#### Dataset extract
.....
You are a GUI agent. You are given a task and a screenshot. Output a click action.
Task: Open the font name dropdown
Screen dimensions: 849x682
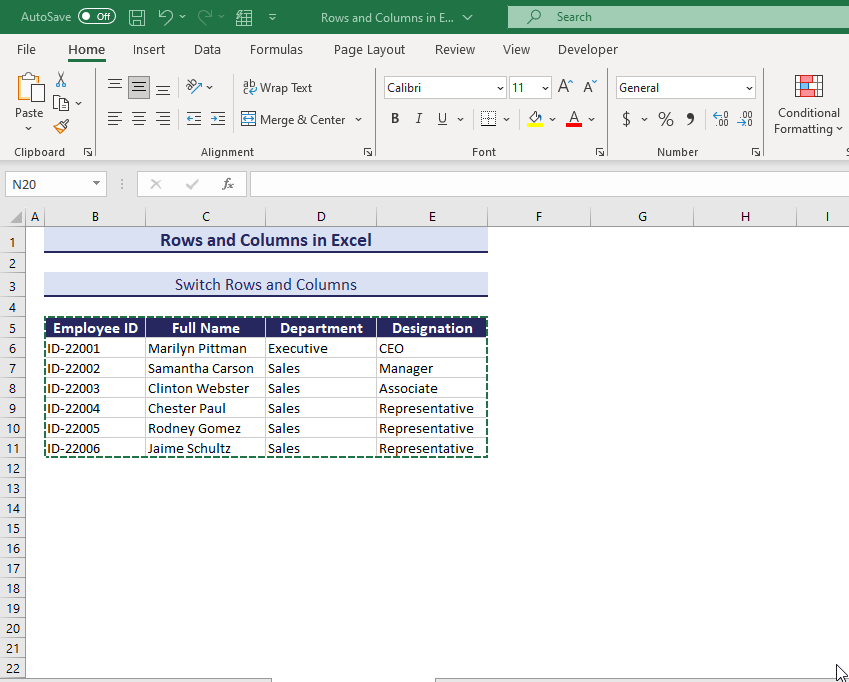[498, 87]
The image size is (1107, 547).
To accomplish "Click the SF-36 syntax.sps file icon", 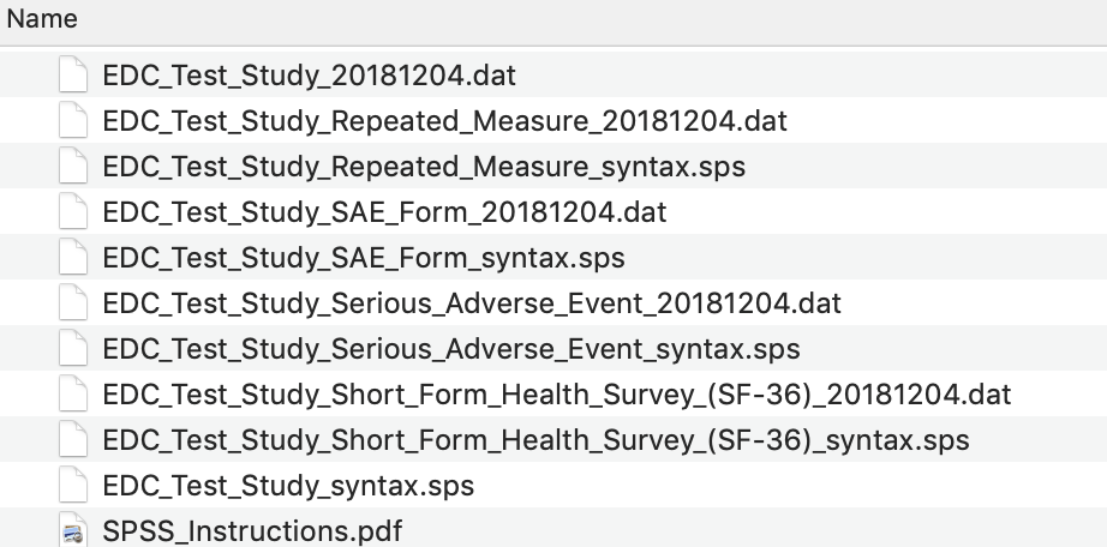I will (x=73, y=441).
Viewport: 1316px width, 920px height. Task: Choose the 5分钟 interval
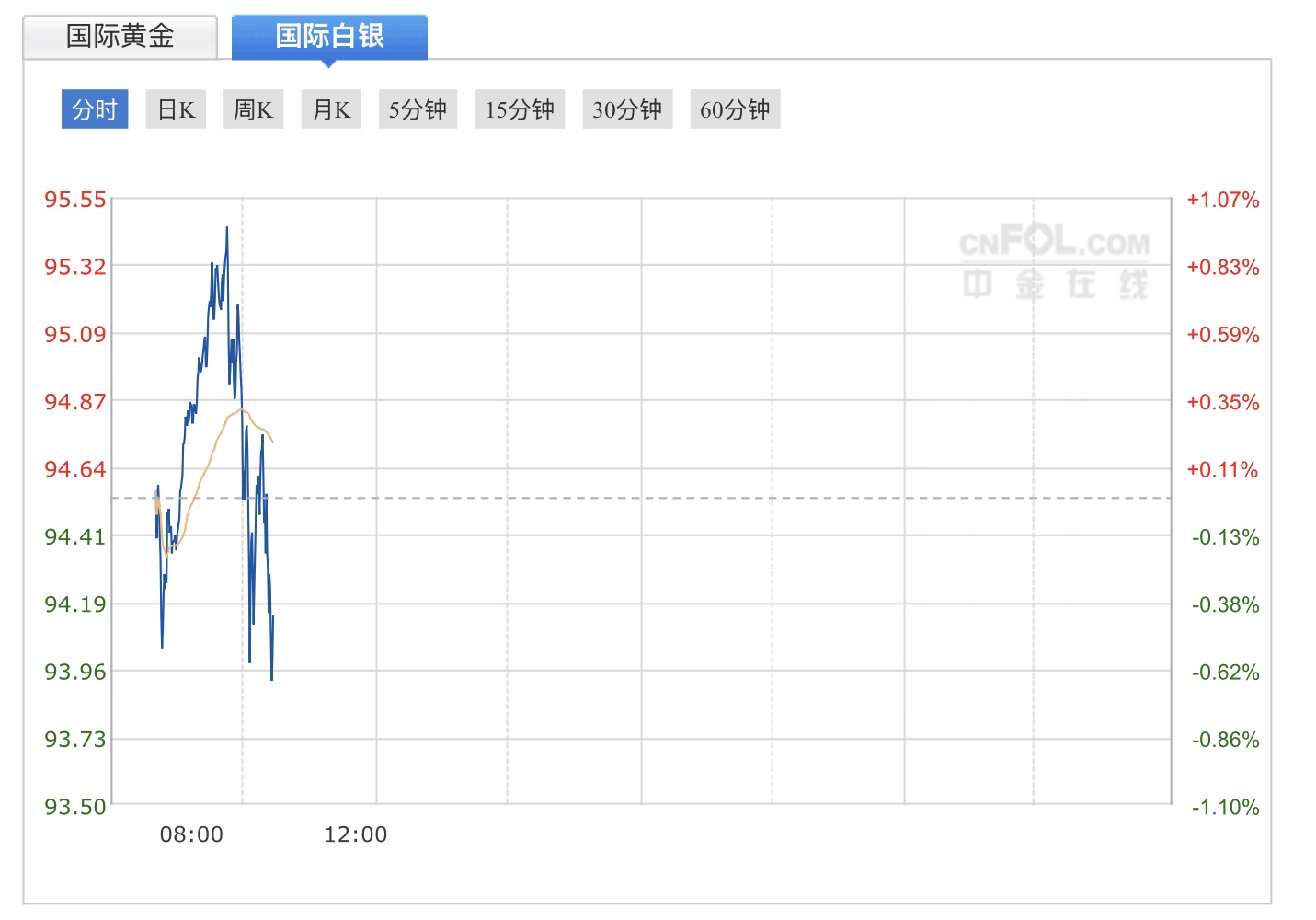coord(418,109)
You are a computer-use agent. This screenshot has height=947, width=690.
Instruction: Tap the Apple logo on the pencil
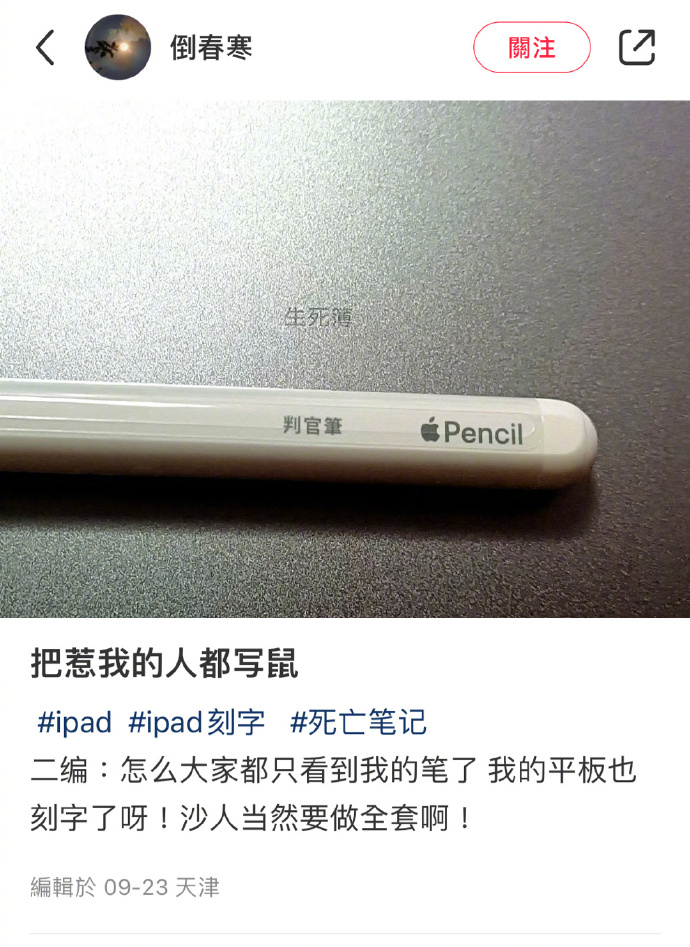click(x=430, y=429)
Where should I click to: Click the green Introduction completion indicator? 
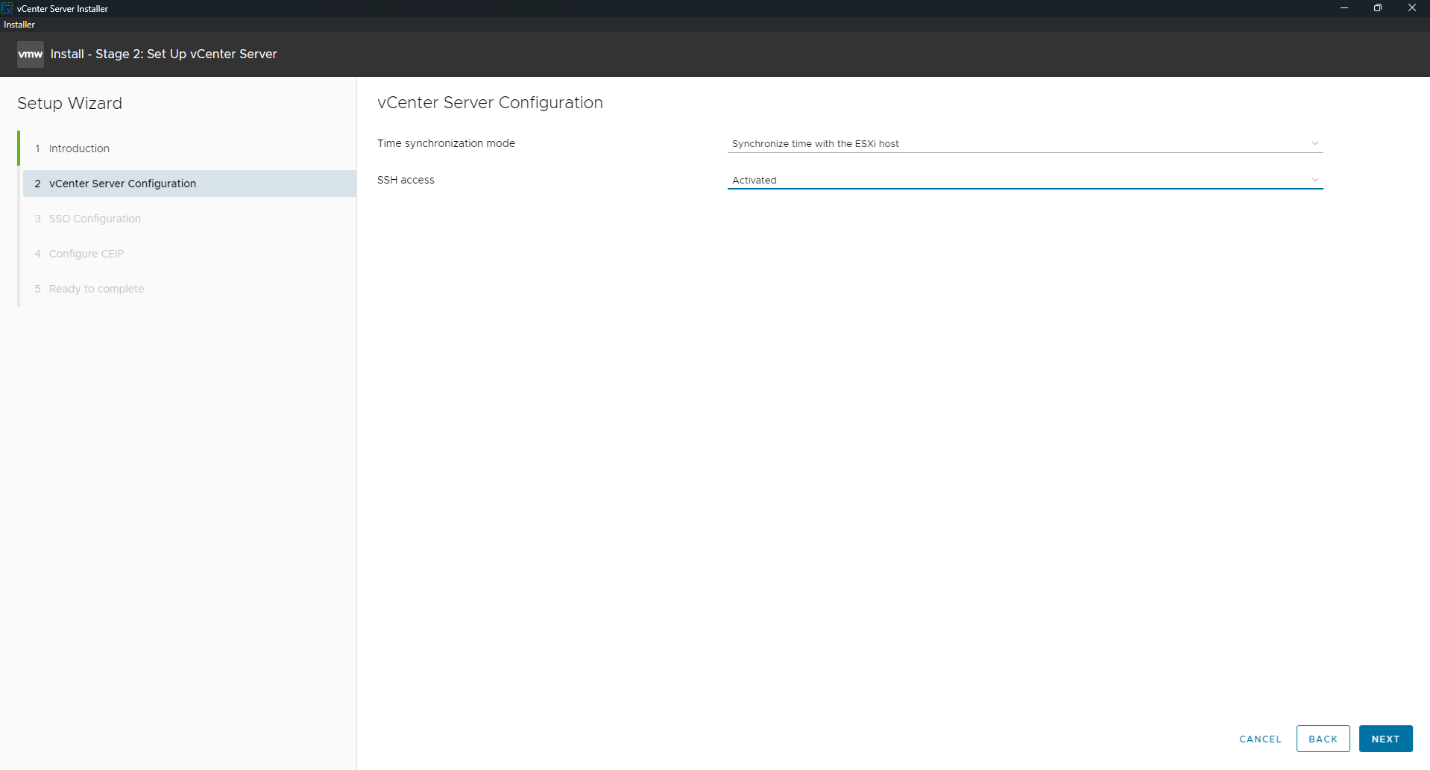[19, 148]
.....
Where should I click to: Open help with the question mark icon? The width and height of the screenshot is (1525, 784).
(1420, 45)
.....
#### Work order
Could you tally the lines in the data that contain the string "agent" and answer with the number alone?

#### Output
2